Details bleiben unklar

Wer an jenem 6. Oktober 2021 auf dem Parkplatz des Berufskollegs Opladen nun angefangen hat: Ob der Angeklagte zuerst zugestochen oder das Opfer zuerst mit der Faust geschlagen hat, konnte das Gericht nicht abschließend feststellen, im Zweifelsfall sei man daher der Version des Angeklagten gefolgt, wonach er mit dem Messerangriff auf einen Faustschlag des 19-jährigen Opfers reagiert haben soll. Es seien allerdings „kraftvoll ausgeführte Stiche“ gewesen, nicht konkret, aber „potenziell“ lebensgefährlich. Hätte er einen halben Zentimeter daneben getroffen, würde man hier nicht mehr nur über drei Jahre sprechen, versuchte die Richterin dem Angeklagten klarzumachen, dass das Verfahren für ihn „glimpflich“ ausgegangen sei.

Das sah der Angeklagte offenkundig anders: Er schien sichtlich schockiert nach der Verkündung.
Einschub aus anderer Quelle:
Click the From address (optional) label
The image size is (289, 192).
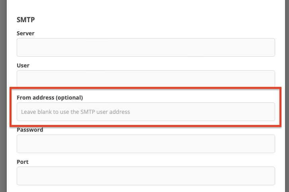(x=50, y=98)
Seine Verlobte, die mit ihrer Mutter und offenbar mit Bekannten im Saal anwesend war, brach in Tränen aus. Rufe aus dem Zuschauerraum störten die Erklärung, die Richterin musste die Anwesenden mehrmals ermahnen.

Noch ist das Urteil nicht rechtskräftig, es ist auch noch nicht entschieden, ob der 22-Jährige die Strafe im offenen Vollzug absitzen kann. So könne er tagsüber seinem neuen Job nachgehen, hieß es. Den habe man sich auch genau angeschaut, erklärte die Richterin: Er sei bei einem Mann angestellt, mit dem er im Vorfeld gemeinsam in einen Wohnungseinbruchdiebstahl verwickelt gewesen sein soll.